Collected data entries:

----

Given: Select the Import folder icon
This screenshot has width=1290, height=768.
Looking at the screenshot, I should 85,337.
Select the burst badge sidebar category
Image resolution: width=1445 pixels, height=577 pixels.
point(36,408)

----

In full and without error, restate the data.

Result for this exercise
Given: Select the Import folder icon
This screenshot has width=1290, height=768.
Looking at the screenshot, I should 85,337.
Select the burst badge sidebar category
Image resolution: width=1445 pixels, height=577 pixels.
point(36,408)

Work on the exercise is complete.